THE DIASTEMIC RECORD OF EARLY TRIASSIC RECOVERY ENVIRONMENTS IN THE KAROO BASIN, SOUTH AFRICA

The Lower Triassic Katberg Formation (Beaufort Group, Karoo Supergroup), South Africa, is a fine-grained, arenaceous unit deposited under ephemeral bedload-dominated fluvial conditions and previously interpreted as representing a continuous stratigraphic record. Its genesis was linked directly to the end-Permian extinction event and considered to exhibit the results of a trend towards aridification. The present study documents the lowermost Katberg Formation exposed at Carlton Heights, Northern Cape Province, to test the aridification hypothesis.

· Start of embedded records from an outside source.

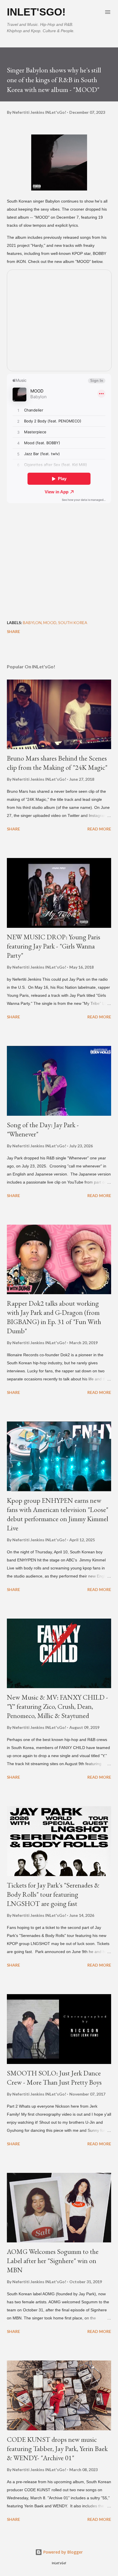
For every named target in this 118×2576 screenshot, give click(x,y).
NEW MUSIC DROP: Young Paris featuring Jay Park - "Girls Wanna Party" (53, 946)
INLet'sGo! (36, 12)
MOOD (49, 622)
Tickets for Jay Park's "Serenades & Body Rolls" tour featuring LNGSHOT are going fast (53, 1894)
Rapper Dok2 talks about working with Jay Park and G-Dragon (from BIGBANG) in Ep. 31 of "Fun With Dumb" (54, 1317)
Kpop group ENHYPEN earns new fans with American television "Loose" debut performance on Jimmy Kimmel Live (57, 1514)
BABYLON (32, 622)
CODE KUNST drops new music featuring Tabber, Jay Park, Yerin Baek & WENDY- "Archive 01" (57, 2448)
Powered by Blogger (62, 2552)
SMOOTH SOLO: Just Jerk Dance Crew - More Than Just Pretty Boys (54, 2078)
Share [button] (13, 631)
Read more (99, 828)
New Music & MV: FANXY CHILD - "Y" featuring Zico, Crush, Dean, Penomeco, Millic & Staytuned (57, 1706)
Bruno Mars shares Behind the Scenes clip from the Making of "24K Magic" (57, 763)
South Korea (72, 622)
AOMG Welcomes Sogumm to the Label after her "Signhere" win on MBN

Four lithofacies vary in both vertical and lateral relationships, with feldspathic sandstone dominating the stratigraphy. Pisolith-size nodular conglomerate consists of pedogenically derived carbonate nodules originally precipitated within aridisols, none of which are either exposed or reported from the formation. Rather, the only evidence of extreme aridification is found within channel lag, barform, and overbank deposits marking landscape degradation. Landscape aggradation characterizes the entire stratigraphy in which two feldspathic sandstone geometries, interpreted as ephemeral sheetflood deposits and deeper, sand-bed anabranching systems, dominate. Intercalated with these sandstone bodies are overbank fines that consist of polyphase siltstone paleosols. These consist of bioturbated inceptisols overprinted by gleysols wherein large pedogenic carbonate nodules formed under a high regional water table. Evidence exists for periodic drying in these wet regimes, but no evidence exists for extreme aridity. Hence, the lowermost Katberg Formation superficially exhibits a continuous sedimentological record, but significant diastems exist as evidenced by the concentration of aridisol precipitates at the base of each degradational cycle. A wet-humid model for the Early Triassic in this part of the Karoo Basin is presented wherein this record is interpreted as a function of climate oscillations rather than either episodic uplift in the Cape Fold Belt or any ecosystem response to the end-Permian extinction.